We make this observation based on attendance — or, more pointedly, the lack of attendance — at a meeting held last week by the City Council.
You see, the Greater Detroit Resource Recovery Authority is supposed to decide by month's end whether it wants to buy the burner, continue leasing it or make a shift from incineration to a combination of landfilling and stepped-up recycling.
The council has already voted to pursue the latter course, but the administration is acting as if it — and not the council — is the one that will be calling this shot.
As noted in a report from the council's Research and Analysis Division (RAD), the issue is mind-bogglingly complicated. There are a variety contracts with overlapping end dates and major questions about how to handle the facility's ongoing obligations to provide electricity and steam.
There is so much to sort out, in fact, the RAD folks say public discussion of the incinerator's future should have begun at least two years ago. Instead, with just two weeks remaining before the crucial July 1 deadline, it is obvious to News Hits that some City Council members don't have a clue as to what's going on. But even worse than being clueless is going AWOL during crunch time, which was the case when Council President Kenneth Cockrel Jr. had trouble attracting the five-member quorum necessary to conduct last week's meeting. Council members Monica Conyers, Sheila Cockrel, Barbara-Rose Collins and Alberta Tinsley-Talabi all apparently had more pressing business to attend to.
Also absent was anyone representing GDRRA itself. The quasi-governmental agency is controlled by a board: All of its members are appointees of Mayor Kwame Kilpatrick. At the head of the table is Deputy Mayor Anthony Adams, who was reportedly out of town last week. But GDRRA also has a full-time director, John Prymack.
"Why couldn't he be here?" asked Cockrel. But there was no one around capable of answering that particular question.
It was at least the second time the council held a meeting hoping to get answers only to come up short.
As the RAD staff reported: "The informed discussion of this important and far-reaching public health, environmental and economic issue in May 2008 was seriously hampered by a lack of full information, including unavailability of relevant, even crucial documents ... as well as the lack of full, transparent and thorough discussion among all affected viewpoints, both regarding the administration's intentions with regard to ... impending deadlines and also regarding the underlying pubic policy issue of the relative merits of various solid waste management options for the City of Detroit."
The council — at least those members taking this issue seriously enough to bother showing up at relevant meetings — appears to be getting a bit peeved by the administration's apparent stonewalling. "Why are they being so secretive?" asked Cockrel, who accused the administration and GDRRA of treating what is supposed to be public information as if it were "James Bond stuff."
Council member JoAnn Watson, who pushed the council to abandon support for the incinerator, suggested that the next step should be to subpoena both the relevant people and documents necessary to get a clear understanding of exactly what's going on.
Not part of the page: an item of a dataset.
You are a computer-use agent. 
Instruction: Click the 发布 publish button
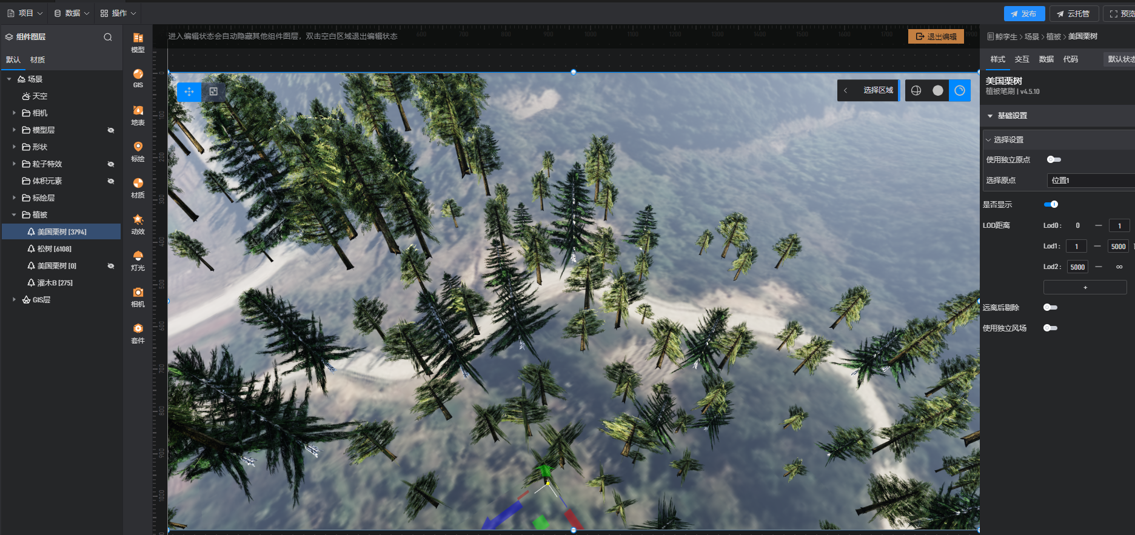(x=1023, y=13)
Council was expected to vote on that matter on Tuesday (after this issue went to press.)
Since this rag began focusing attention on the issue months ago, News Hits has suspected that the Kilpatrick administration was deliberately maneuvering to keep the incinerator going. Withholding information and putting everything on a last-minute basis, it seems, is all part of team Kilpatrick's game plan.
As Jim Frey, a recycling expert from Ann Arbor working with incinerator opponents, alleged at last week's meeting that even the document seeking bids to determine landfill costs was drafted in a way that will make dumping seem more expensive than it needs to be. He wasn't the only one critical of what's officially known as a "request for proposals"; RAD Director David Whitaker likewise told council the document was "flawed in many respects" and questioned whether council could make a "true evaluation" even when the administration does hand over information.
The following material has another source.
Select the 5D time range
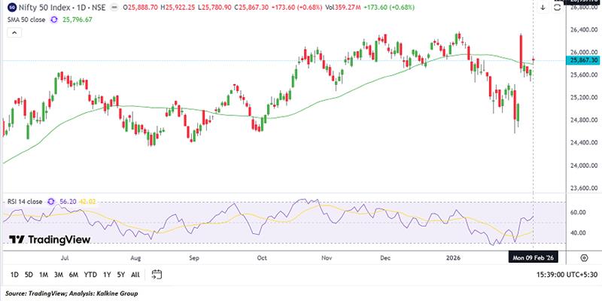602x301 pixels. point(29,275)
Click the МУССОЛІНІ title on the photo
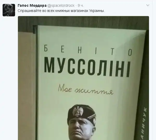This screenshot has width=156, height=140. [x=87, y=67]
At this point, News Hits will be shocked if all this actually gets settled by the July 1 deadline. Watson, at last week's meeting, raised the issue of seeking an injunction should the administration go ahead and try to keep using the incinerator. As an added kink in an already twisted chain, Watson also began raising questions about GDRRA's legitimacy. She told council that state legislation that created the authority when the incinerator plan was being implemented two decades ago included a provision that the city of Highland Park was expected to be a part of the authority. But Highland Park long ago pulled out. Without that municipality's participation, is GDRRA actually a legal entity?